Zillow,
Your position seems to be designed to be legally safe, for now, but the reality is your Zestimate is a powerful number that everyone else has to work to overcome. If you undervalue a property you cost people real money, and you give no recourse. This is a very unfair business practice.
Tom
On Sep 12,2018, at 8:49 AM, Chris S. (Zillow) <*******@zillow.com> wrote:
##- Please type your reply above this line -##
Your request (*******) has been updated. To add additional comments, reply to this email.
Chris S.
Chris S. (Zillow Help Center)
Sep 12,8:49 AM PDT
Hi again,
Thank you for the follow-up.
For the first and second question, we are trying to let you know that our Zestimate is not actually a value that is pertaining to or for comparative market analysis. This is just an estimate that is being calculated based on the data, sales records, tax information and the home facts (Bedrooms, baths, square footage); a starting point value of the home. The Zestimate algorithm models are constantly updating to provide the very best starting value of a home given the data that we have available. This is the reason why we do not use or accept appraisals for the homes, on Zillow, because it's important that the Zestimate algorithm be consistently applied to all properties in a similar manner by using the same data points for every property. An appraiser physically inspects the property and takes special features, location, and market conditions into account. We do not factor these details into our Zestimate.

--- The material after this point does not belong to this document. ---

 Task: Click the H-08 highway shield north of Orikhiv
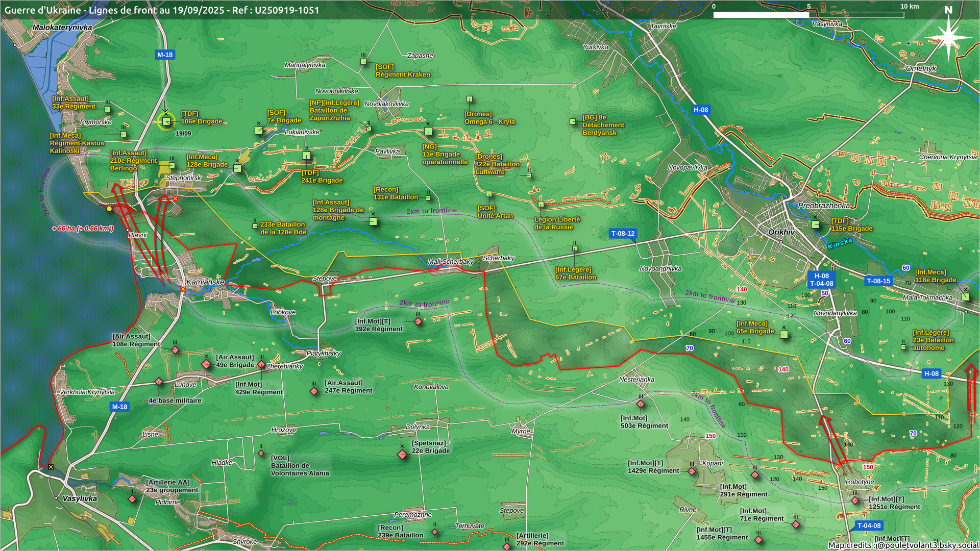coord(700,110)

The current Zestimate is $140,368, the last time I have checked the property page, the Zestimate was $139,460. This is the calculation based on the data we have from the property page. You may look at Zestimate history & details to know how it was calculated.
For the third question, since thousands of data points go into the Zestimate calculation, it is difficult to pinpoint a specific reason for the difference in Zestimate between your home and your neighbor's home.

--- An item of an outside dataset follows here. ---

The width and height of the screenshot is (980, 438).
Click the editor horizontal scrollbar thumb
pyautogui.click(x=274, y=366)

To name a few possible reasons:
-Quality of the homes (materials, upgrades)
-Floor plan/structural layout might be correlated with the values
-Past transaction history
-Tax assessments
You may check them on the home page you are referring as the identical unit of your home, so you would have the chance to compare and know the difference in the home facts.
For the fourth question, what you see is the Private Zestimate. This can only be seen by the home owner and you have that because you have the chance to edit your comps. But it will not be publicized because the comps that appear on our property pages are computer generated.

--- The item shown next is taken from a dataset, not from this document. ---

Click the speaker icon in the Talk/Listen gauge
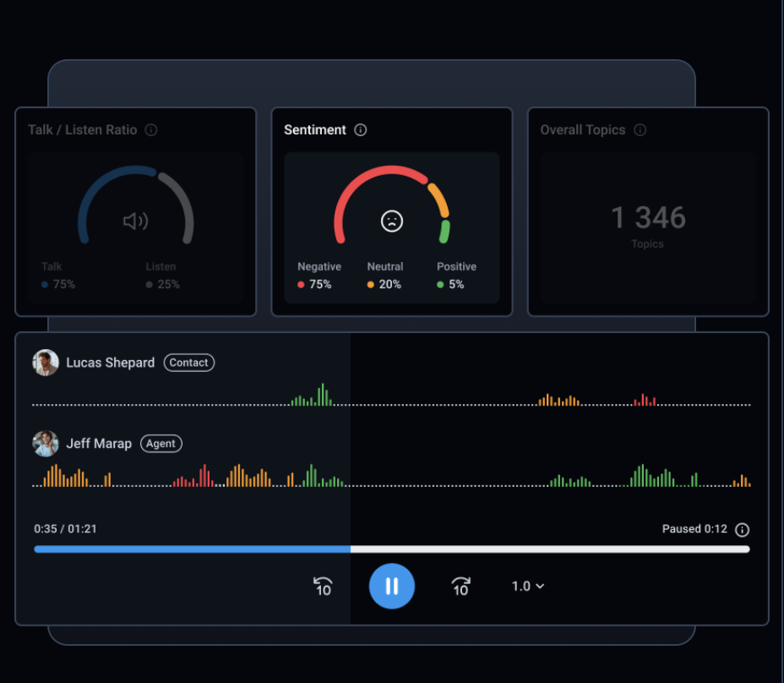The image size is (784, 683). (x=134, y=220)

Lastly, be noted that Zestimate cannot be manually edited or removed from the home page. The only thing that will change it is by updating the home facts or any incorrect data that you see on the home page. Again, we don't mean this estimation to be an official appraisal.
Thank you for understanding this matter.
Thank you for using Zillow.
Chris S.
Consumer Care Advocate
https://zillow.zendesk.com/hc/en-us
App User
App User
Sep 11,5:24 PM PDT
This is a follow-up to your previous request #******* "Zestimate inquiry"
Hi Chris,
I understand most of your note but where I'm still confused is the following:
1) The local realtor says my property is about $180K
2) Zestimate says $140K
3) The identical unit next door to mine has a Zestimate of $148K
3) If I use the Zillow "View my Comps", it gives $241K
4) In the 2 years before you changed your algorithm my property Zestimate went from $146K to $176K, and then in one month, the month your new algorithm started, it dropped to $121K, a drop of $55K or 31%!
7/6/16 146,500
12/24/16 165,017
2/15/17 167,913
4/10/17 175,520
8/1/17 121,055
As so many people make use of Zillow when hunting for a home, it is really not right to present my home as $140K when it is likely between $175K and $200K.
Can you do anything to correct the public online Zestimate for my property.